---------- The records ----------

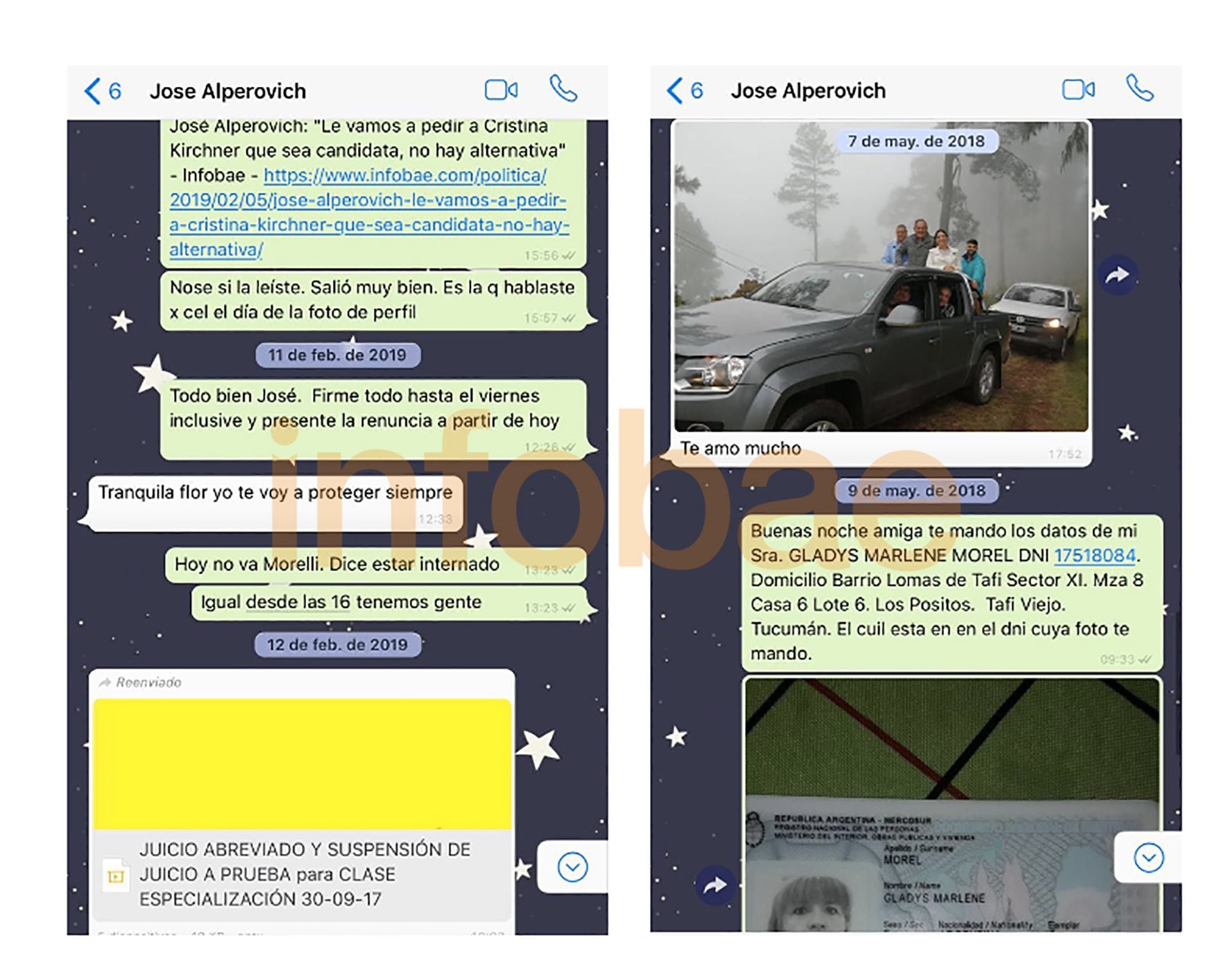
Task: Open contact name in left chat header
Action: [x=228, y=91]
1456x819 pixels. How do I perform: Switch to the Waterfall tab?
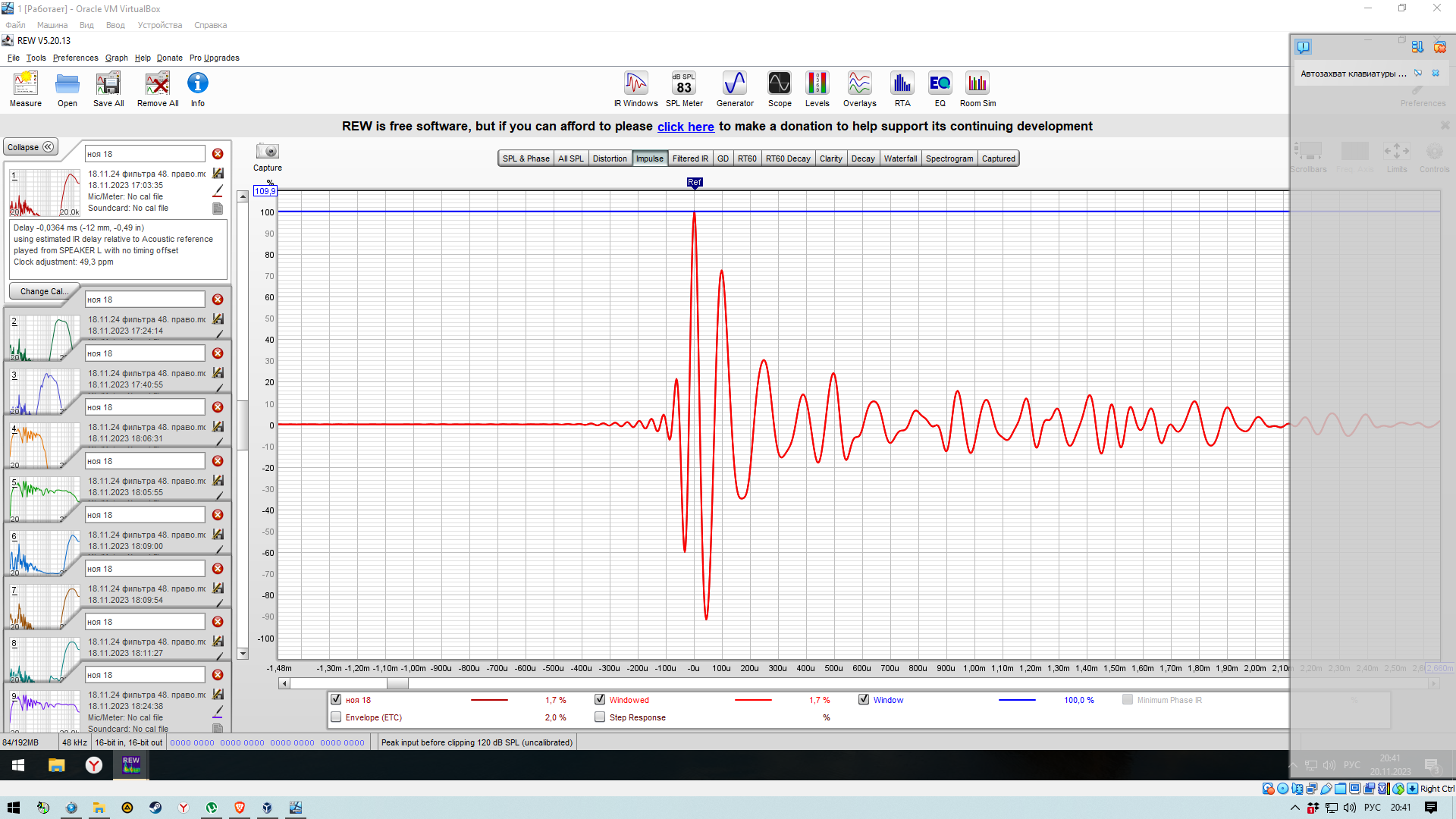pyautogui.click(x=900, y=158)
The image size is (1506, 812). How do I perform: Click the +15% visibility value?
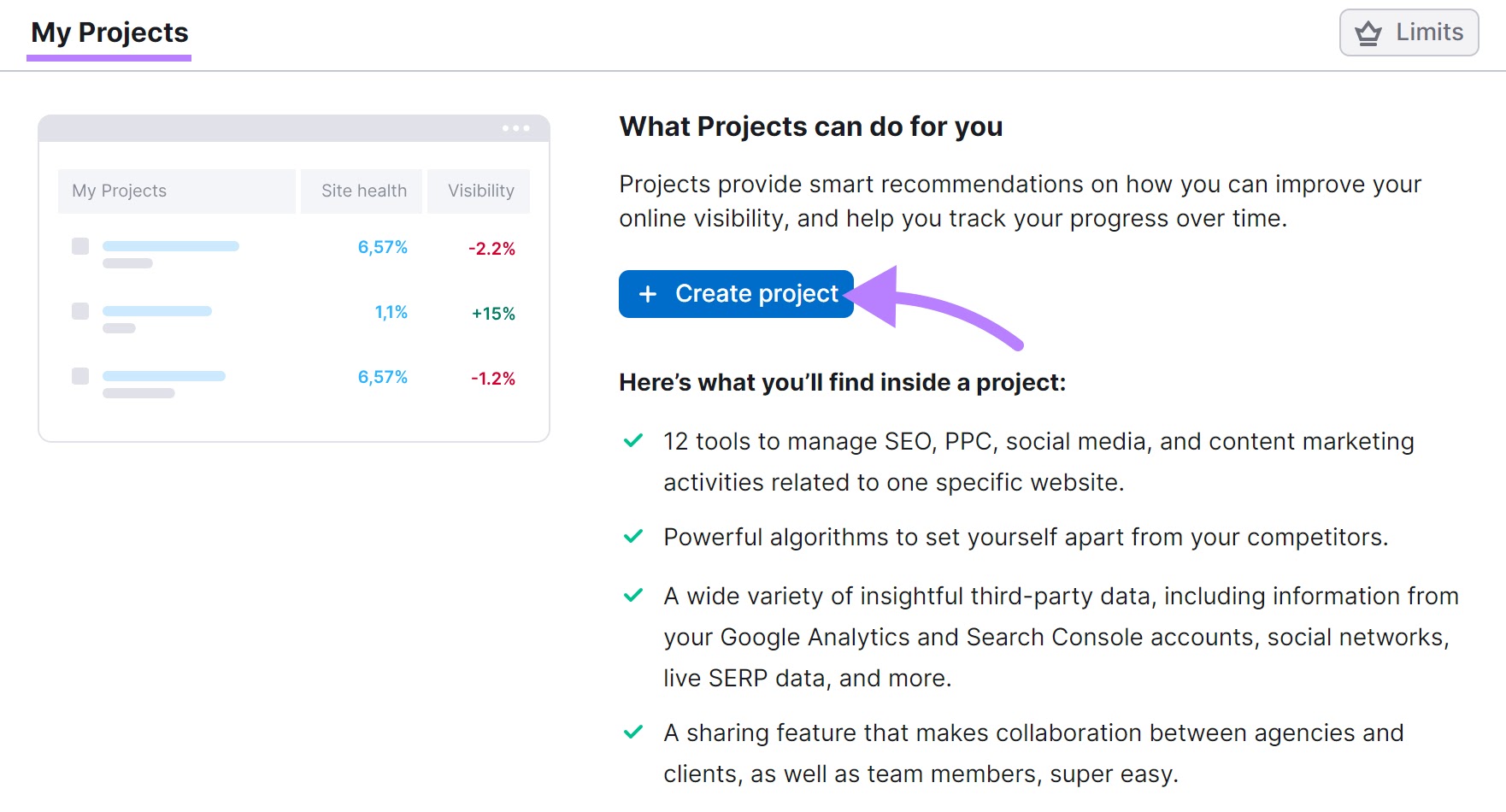coord(492,313)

----------

About this task: From the line with "1456x819 pixels. How" to the final line of the entries above, reproduce each line exactly and nothing else; the pictures stay out.

Response to this task:
1456x819 pixels. How do I perform: Switch to the Waterfall tab?
pyautogui.click(x=900, y=158)
The image size is (1506, 812). How do I perform: Click the +15% visibility value?
coord(492,313)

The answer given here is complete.